YOUR TASK: Only the lines from the one containing "800x564 pixels. How" through the end of the entries are wanted, retyped exactly and without pictures.

EXCERPTED DATA:
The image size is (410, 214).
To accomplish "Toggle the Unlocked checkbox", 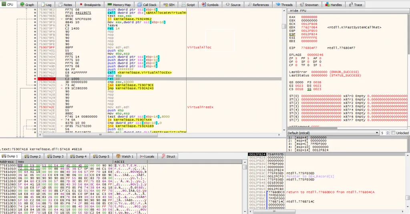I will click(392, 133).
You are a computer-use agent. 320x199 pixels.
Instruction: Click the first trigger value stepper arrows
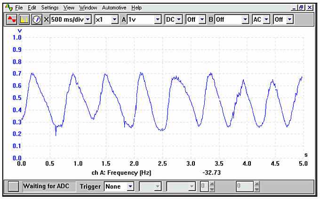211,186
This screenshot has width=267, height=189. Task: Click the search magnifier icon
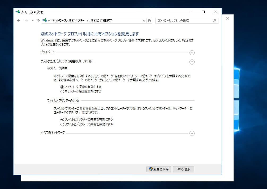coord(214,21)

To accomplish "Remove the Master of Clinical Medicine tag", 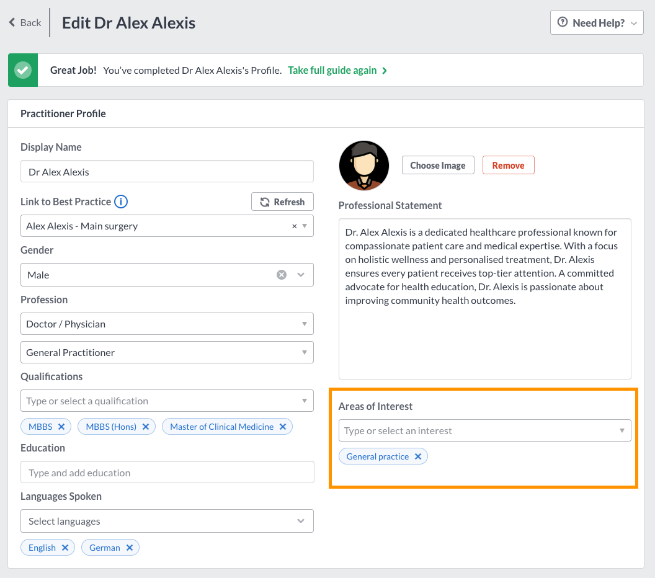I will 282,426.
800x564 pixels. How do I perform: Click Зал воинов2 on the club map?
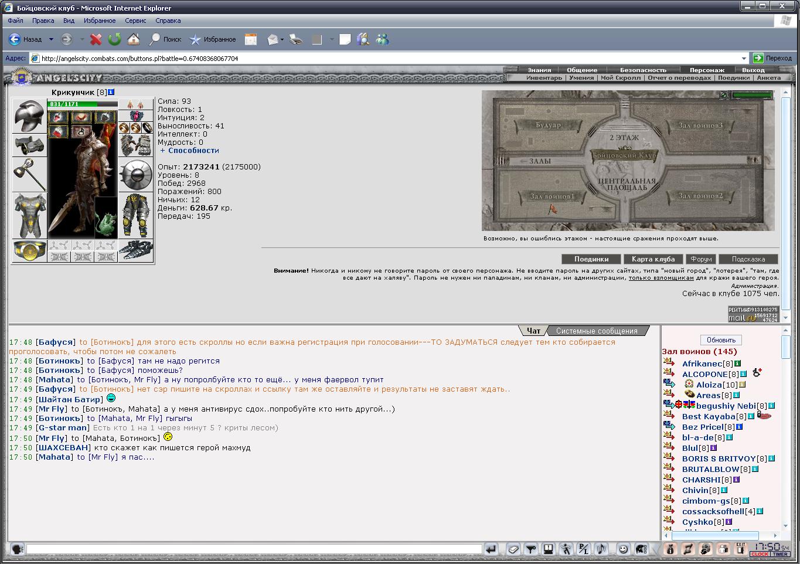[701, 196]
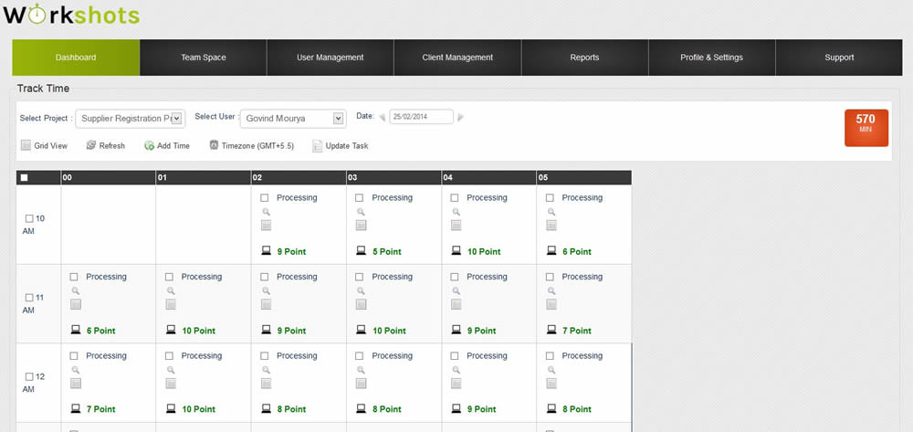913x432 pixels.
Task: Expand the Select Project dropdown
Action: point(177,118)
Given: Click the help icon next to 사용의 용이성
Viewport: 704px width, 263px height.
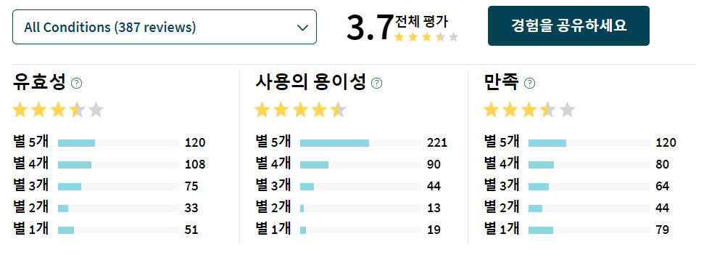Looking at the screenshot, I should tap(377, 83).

REPLY TO THE TASK:
800x564 pixels. How do I perform: Click Зал воинов2 on the club map?
[701, 196]
913x432 pixels.
Task: Expand the Select Project dropdown
Action: point(177,118)
Given: Click the help icon next to 사용의 용이성
Viewport: 704px width, 263px height.
Looking at the screenshot, I should tap(377, 83).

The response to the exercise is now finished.